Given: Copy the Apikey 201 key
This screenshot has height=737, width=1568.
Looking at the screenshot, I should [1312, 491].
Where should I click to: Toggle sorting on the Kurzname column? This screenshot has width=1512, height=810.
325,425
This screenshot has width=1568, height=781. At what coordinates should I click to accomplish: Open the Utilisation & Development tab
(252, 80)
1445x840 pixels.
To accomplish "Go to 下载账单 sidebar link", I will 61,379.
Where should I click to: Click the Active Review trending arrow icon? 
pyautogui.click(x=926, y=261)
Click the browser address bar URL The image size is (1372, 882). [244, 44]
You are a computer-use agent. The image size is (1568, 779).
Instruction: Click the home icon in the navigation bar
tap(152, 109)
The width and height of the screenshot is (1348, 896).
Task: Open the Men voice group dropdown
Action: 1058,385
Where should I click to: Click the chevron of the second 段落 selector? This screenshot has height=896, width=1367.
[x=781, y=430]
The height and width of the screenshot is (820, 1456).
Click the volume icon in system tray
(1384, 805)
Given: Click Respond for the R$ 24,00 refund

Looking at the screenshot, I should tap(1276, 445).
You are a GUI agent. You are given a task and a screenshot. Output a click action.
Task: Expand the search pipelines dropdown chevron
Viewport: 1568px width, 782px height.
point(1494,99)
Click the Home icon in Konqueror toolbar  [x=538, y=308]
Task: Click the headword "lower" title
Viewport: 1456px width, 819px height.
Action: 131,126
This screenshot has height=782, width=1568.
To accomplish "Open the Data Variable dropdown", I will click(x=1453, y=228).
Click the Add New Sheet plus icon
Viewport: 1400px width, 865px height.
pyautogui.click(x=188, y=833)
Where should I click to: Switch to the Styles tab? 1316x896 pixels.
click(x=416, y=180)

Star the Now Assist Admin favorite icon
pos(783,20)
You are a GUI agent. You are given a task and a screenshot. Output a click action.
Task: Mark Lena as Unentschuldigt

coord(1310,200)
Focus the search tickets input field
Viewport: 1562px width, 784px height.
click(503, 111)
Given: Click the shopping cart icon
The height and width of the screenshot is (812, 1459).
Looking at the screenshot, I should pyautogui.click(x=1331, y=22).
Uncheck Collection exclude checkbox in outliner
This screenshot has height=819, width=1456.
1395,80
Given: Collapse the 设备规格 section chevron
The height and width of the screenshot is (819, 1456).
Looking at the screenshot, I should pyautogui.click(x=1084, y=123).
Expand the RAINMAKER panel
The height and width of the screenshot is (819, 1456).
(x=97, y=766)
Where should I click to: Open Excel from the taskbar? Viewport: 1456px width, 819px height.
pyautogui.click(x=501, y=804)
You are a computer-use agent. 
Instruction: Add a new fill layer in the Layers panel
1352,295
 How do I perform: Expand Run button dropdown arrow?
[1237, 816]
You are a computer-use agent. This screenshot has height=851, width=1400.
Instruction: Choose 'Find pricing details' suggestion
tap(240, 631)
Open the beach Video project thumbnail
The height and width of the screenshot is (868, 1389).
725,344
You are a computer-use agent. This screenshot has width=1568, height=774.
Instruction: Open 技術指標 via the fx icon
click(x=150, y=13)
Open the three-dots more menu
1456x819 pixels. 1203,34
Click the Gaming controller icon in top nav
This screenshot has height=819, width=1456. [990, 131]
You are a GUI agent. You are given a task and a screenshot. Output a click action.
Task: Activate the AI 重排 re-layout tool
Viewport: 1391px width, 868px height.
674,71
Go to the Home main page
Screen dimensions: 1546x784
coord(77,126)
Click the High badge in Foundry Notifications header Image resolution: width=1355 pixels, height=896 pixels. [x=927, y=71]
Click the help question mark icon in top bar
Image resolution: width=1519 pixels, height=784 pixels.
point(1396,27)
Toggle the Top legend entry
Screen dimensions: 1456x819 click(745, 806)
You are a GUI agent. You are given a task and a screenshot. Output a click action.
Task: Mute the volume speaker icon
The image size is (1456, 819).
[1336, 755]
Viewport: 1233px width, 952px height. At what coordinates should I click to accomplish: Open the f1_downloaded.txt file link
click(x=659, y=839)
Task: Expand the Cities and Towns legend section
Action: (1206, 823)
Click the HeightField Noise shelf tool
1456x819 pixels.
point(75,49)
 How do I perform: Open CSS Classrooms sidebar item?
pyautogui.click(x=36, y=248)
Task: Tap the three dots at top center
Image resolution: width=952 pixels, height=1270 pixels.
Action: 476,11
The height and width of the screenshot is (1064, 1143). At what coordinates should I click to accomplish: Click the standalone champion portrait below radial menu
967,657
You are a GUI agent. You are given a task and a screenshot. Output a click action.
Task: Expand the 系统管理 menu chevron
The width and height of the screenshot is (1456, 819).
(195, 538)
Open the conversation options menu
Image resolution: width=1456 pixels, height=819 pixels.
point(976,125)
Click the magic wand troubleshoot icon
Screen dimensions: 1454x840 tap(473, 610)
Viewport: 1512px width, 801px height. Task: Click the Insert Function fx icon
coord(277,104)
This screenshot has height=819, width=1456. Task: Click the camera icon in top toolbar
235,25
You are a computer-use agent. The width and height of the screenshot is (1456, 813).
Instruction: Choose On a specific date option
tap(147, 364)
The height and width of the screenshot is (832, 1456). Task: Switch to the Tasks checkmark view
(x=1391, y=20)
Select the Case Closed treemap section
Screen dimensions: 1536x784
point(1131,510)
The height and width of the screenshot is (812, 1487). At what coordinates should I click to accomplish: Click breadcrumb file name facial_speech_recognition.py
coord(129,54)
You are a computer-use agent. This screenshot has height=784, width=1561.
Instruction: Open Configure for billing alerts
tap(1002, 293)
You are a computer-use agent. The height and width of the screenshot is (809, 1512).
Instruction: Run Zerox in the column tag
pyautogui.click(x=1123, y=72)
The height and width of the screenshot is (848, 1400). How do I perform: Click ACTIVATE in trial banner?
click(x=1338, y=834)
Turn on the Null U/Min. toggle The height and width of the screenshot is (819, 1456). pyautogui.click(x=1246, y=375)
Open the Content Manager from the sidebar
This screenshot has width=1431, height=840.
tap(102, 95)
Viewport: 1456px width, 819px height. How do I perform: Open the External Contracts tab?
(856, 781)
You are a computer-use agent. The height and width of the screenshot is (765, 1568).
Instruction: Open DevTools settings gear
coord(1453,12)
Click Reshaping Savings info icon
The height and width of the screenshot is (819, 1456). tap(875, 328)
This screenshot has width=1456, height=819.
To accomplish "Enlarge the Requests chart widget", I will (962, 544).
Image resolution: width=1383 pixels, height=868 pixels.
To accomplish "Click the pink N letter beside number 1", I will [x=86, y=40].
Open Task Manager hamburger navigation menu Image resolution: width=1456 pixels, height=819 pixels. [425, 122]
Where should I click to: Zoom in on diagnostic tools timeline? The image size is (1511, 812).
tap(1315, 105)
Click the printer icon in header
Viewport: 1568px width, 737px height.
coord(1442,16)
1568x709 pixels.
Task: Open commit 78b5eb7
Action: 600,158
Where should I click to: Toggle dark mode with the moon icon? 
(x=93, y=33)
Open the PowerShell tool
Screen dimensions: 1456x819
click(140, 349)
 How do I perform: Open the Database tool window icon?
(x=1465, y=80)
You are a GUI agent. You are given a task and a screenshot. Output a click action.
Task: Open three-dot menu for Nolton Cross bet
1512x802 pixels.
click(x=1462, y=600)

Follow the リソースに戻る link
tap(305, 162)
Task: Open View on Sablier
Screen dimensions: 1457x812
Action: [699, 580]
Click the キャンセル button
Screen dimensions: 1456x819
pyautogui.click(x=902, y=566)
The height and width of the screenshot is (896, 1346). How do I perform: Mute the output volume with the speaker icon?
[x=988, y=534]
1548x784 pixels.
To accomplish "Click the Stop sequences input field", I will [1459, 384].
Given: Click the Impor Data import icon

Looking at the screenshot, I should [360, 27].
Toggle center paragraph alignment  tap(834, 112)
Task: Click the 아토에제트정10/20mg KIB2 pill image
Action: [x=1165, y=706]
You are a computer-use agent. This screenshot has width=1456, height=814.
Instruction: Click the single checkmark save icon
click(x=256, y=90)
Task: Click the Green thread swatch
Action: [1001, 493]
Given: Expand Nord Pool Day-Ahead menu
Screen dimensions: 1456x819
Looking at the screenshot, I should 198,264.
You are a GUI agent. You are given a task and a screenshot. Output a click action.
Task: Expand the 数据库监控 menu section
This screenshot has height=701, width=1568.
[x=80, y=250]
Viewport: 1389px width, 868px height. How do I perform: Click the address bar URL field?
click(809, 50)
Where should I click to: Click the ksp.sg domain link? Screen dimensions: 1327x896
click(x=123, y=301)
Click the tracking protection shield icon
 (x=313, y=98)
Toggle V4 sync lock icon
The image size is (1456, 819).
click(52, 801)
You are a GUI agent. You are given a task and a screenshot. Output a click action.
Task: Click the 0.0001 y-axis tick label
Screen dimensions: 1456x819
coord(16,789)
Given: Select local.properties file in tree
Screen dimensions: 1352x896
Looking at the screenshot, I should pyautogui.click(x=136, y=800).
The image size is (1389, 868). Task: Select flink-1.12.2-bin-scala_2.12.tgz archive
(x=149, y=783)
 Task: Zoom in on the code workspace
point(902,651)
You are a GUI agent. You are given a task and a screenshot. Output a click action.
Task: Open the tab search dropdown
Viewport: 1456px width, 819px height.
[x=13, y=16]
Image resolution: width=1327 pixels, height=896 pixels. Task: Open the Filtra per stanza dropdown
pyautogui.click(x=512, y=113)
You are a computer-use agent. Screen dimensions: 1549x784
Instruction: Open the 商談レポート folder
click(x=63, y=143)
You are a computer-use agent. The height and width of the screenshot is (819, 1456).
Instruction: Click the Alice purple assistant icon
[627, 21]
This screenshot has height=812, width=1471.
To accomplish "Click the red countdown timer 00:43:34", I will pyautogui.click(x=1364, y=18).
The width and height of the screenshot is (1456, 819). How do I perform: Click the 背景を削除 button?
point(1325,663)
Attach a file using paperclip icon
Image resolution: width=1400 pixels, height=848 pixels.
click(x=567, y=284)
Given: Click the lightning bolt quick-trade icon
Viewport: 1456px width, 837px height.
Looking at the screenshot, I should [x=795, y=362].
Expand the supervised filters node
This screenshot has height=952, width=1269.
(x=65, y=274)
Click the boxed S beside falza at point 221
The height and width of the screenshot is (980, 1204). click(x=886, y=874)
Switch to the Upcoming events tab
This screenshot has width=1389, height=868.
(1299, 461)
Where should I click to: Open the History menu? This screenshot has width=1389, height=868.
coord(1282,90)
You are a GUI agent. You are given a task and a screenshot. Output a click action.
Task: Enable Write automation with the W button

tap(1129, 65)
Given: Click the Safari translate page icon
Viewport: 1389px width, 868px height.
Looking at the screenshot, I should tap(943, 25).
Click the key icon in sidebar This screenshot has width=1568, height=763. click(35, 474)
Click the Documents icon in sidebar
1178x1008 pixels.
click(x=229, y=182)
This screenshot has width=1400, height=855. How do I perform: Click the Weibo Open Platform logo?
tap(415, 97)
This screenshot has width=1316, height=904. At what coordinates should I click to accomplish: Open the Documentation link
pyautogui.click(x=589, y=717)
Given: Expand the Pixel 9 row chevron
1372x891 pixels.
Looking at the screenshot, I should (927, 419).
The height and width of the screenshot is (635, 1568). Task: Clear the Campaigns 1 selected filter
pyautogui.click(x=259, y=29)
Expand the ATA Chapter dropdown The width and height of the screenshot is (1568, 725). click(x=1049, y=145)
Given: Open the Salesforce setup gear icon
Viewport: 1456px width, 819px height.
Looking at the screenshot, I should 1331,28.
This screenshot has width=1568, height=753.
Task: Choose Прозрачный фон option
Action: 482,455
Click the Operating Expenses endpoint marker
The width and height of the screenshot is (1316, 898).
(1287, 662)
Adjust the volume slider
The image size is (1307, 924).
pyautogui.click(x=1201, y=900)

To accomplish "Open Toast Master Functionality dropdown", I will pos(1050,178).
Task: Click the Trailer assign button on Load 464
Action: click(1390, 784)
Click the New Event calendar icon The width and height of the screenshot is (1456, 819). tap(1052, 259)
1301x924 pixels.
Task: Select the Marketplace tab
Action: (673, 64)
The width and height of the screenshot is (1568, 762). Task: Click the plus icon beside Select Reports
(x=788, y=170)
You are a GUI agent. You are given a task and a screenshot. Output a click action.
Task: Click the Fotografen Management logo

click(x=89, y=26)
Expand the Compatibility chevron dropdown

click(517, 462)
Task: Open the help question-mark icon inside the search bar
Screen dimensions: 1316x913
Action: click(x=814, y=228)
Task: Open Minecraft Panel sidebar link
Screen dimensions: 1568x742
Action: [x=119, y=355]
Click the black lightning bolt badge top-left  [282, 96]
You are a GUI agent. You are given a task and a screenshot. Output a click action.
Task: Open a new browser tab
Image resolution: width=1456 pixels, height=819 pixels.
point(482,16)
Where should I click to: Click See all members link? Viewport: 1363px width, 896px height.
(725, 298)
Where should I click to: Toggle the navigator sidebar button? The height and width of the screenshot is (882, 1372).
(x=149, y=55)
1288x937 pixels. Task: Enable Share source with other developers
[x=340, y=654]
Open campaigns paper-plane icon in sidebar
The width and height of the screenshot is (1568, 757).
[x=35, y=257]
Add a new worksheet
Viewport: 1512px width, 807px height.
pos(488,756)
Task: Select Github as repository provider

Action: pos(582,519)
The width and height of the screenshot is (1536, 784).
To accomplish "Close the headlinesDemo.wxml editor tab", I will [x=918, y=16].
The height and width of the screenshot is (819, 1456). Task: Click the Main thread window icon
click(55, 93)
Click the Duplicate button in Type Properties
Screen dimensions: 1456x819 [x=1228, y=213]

■ ■ ■ ■ ■

→ Your assignment:
Each line from the one with "The width and height of the screenshot is (1536, 784)." through the end of the records above should be written out exactly. No other line should appear.

→ Finished exercise:
The width and height of the screenshot is (1536, 784).
To accomplish "Close the headlinesDemo.wxml editor tab", I will [x=918, y=16].
The height and width of the screenshot is (819, 1456). Task: Click the Main thread window icon
click(55, 93)
Click the Duplicate button in Type Properties
Screen dimensions: 1456x819 [x=1228, y=213]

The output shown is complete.